The main reasons for referrals were: cardiovascular i.e. heart diseases (22.2%), ophthalmology i.e. eye conditions (8.5%), oncology i.e. cancer (6.9%), orthopedics (6.4%) and neurosurgery (5.6%)1. These health conditions account for 49.6% of all referrals.

Erez and Rafah crossing data for October 2010

According to the Palestinian Liaison Officer at Erez, 709 patients crossed Erez during October 20102. 48 of these patients needed to be transported by ambulance. Because Palestinian ambulances are not permitted to leave Gaza, they were transferred from one ambulance to another (back-to-back). This compares to 519 patients, including 36 via back-to-back ambulances, in September.

Rafah border crossing remained open throughout October. An estimated 600 patients crossed to access Egyptian hospitals. This includes patients who were seeking medical treatment at their own expense and, therefore, travelled without a RAD referral document.

Death of Nismah Najiy Abu Lasheen (2 years old)

Nismah Najiy Abu Lasheen, born on 8 October 2008, died in Gaza of leukemia on 16 October 2010 while waiting for an urgent referral to a hospital in Israel.

In May 2010 Nismah was referred to Maqassed Hospital in East Jerusalem. The Israeli Authorities refused to allow her father to accompany her so her mother, who was heavily pregnant at the time, went with her instead. Doctors at Maqassed sent Nismah to Augusta Victoria Hospital - also in East Jerusalem - for further diagnosis and treatment. She was sent on from there to Eikhilov Hospital in Israel.

Nismah’s mother gave birth at Eikhilov Hospital. She returned to Gaza when Nismah’s father was able to obtain a permit and replace her at Nismah’s bedside. Once Nismah had undergone a round of treatment at Eikhilov Hospital she and her father returned home to Gaza.

On 7 July 2010, Nismah was referred to Rambam Hospital in Israel for emergency treatment. Her father accompanied her. When the treatment was completed, they returned to Gaza.

On 6 October, an urgent request was yet again submitted to the Israeli Authorities, this time for treatment at Ha-Emek Medical Centre in Afula, Israel. Nismah’s father was due to accompany her. However, no answer to the urgent request was received until 14 October, despite the efforts of the family and the District Liaison Office in Gaza to speed up the process of obtaining a permit. When the permit was finally approved Nismah’s condition had deteriorated to a point where her doctors advised her against travelling.

In the early hours of 16 October 2010, Nismah died.

Limited availability of cancer treatments in Gaza

Nismah’s case illustrates the limited medical treatment available in the Gaza Strip to treat cancer. Each month about 10% of referrals are patients suffering from cancer. Most have to leave Gaza to obtain the necessary treatment.

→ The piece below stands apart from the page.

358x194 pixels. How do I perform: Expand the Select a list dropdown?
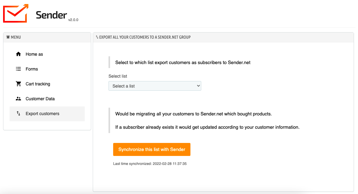click(x=155, y=86)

The health system in Gaza is unable to provide radiation therapy, one of the main methods used to treat cancer. Israel restricts importation of the necessary material to Gaza, some of which is radioactive. Drugs for chemotherapy, the other main cancer treatment, are often out of stock. They are very expensive and not part of the essential drugs list, therefore, they are not regularly provided by the MoH in Ramallah. Furthermore, Israeli restrictions on the movement of people out of Gaza curtail opportunities for medical staff to receive training in specialized fields such as oncology.

Augusta Victoria Hospital in East Jerusalem offers the most advanced care for cancer patients in occupied Palestinian territory. Access to East Jerusalem is, therefore, of utmost importance. Cancer patients referred outside of Gaza are also treated at hospitals in Israel and sometimes in Jordan.

Annex 1: Historic data

1 These figures include referrals to NGO and private hospitals inside Gaza because for technical reasons it is not currently possible to provide a separate breakdown for patients who have to leave the Gaza Strip.
2 The discrepancy between the number of permits approved (744 for October 2010) and the number of patients who crossed in this same month (709), is due to the fact that patients who have their permit approved at the end of one month might only cross the following month.
3 The percentage rates for patients called for an interview with GSS are calculated from the total number of permit applications submitted.